I preached for 45 minutes.
It was a long service. Finally, I closed in prayer and it was
As I was walking to my car, I felt that I had done my duty and I would
leave with a renewed sense of purpose and dedication, in spite of my
As I was opening the door and taking off my coat, I overheard one of
the workers saying to another...
"Ya know, I’ve been putting in septic tanks for 20 years, but I ain’t
never seen anything like that before
This could be a mistake anyone of us could make. Andrew was a thoughtful disciple and wanted to do things right and not get ahead of Jesus. Andrew was one of the twelve disciples, who like Peter (his brother) and Philip, are all from a fishing village called Bethsaida. Bethsaida is on the upper end of the Sea of Galilee. Andrew, like Peter, was a Galilean which meant he had a specific accent in his speech. This accent was easily recognized, similar to a Texan going to New York, his accent gives him away. When I spoke to people the first thing they would ask me “Are you from Texas?” Andrew is closely associated with Peter, James and John as they were all partners in the fishing business (Luke 5:10).
Andrew was a disciple of John the Baptist and when John announced the Messiah Jesus Christ; Andrew immediately started to follow Jesus and became one of his twelve closest disciples (John 1:40). The first thing Andrew did after he started following Christ was to bring his brother Simon to Jesus. Jesus immediately changed Simon’s name to Peter. Andrew is mentioned fourteen times in the New Testament.
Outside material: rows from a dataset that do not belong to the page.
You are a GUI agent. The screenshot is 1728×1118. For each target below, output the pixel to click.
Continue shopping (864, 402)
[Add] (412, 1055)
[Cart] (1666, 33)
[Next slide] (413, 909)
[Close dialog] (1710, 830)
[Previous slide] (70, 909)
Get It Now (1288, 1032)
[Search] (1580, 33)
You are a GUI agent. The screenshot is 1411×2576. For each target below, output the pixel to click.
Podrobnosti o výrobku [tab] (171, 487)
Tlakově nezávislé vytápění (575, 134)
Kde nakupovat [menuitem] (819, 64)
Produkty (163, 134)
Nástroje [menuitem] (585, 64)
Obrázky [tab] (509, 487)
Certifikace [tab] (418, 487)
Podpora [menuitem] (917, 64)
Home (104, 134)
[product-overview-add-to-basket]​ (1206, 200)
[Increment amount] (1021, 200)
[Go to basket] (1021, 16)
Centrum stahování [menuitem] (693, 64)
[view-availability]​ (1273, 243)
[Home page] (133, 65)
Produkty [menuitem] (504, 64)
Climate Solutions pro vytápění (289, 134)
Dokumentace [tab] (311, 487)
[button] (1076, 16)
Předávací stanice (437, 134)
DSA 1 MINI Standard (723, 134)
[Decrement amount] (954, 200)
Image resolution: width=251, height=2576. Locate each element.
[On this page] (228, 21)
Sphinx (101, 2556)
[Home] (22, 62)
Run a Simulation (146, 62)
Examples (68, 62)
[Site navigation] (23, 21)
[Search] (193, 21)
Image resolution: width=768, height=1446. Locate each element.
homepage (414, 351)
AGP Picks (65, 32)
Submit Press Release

Out of those fourteen times we see him in action during only three events. All three events that specifically mention the actions of Andrew by himself all share one common theme, Andrew was an announcer, and he introduced people to Jesus. The first event we see is Andrew announcing Peter to Jesus (John 1:41). The second event we see Andrew introducing a small boy to Jesus that only had five loaves of bread and two fishes (John 6:8). The third event we see Andrew performing is when some Greeks, during the week Jesus was to be crucified, came by and wanted to see Jesus (John 12:22).
The Greeks That Wanted to See Jesus (John 12:22)
During the week of Passover, the same week that Jesus was crucified, some Greeks came by and wanted to see Jesus. The Greeks coming to Jesus was a confirmation of what the Pharisees (the religious people) said about Jesus in John 12:19, “Look the world has gone after him!” Jesus’ response to the Greeks was spoken to His disciples, “Look, the hour has at last arrived.” Andrew had the opportunity to introduce the climax of Jesus ministry.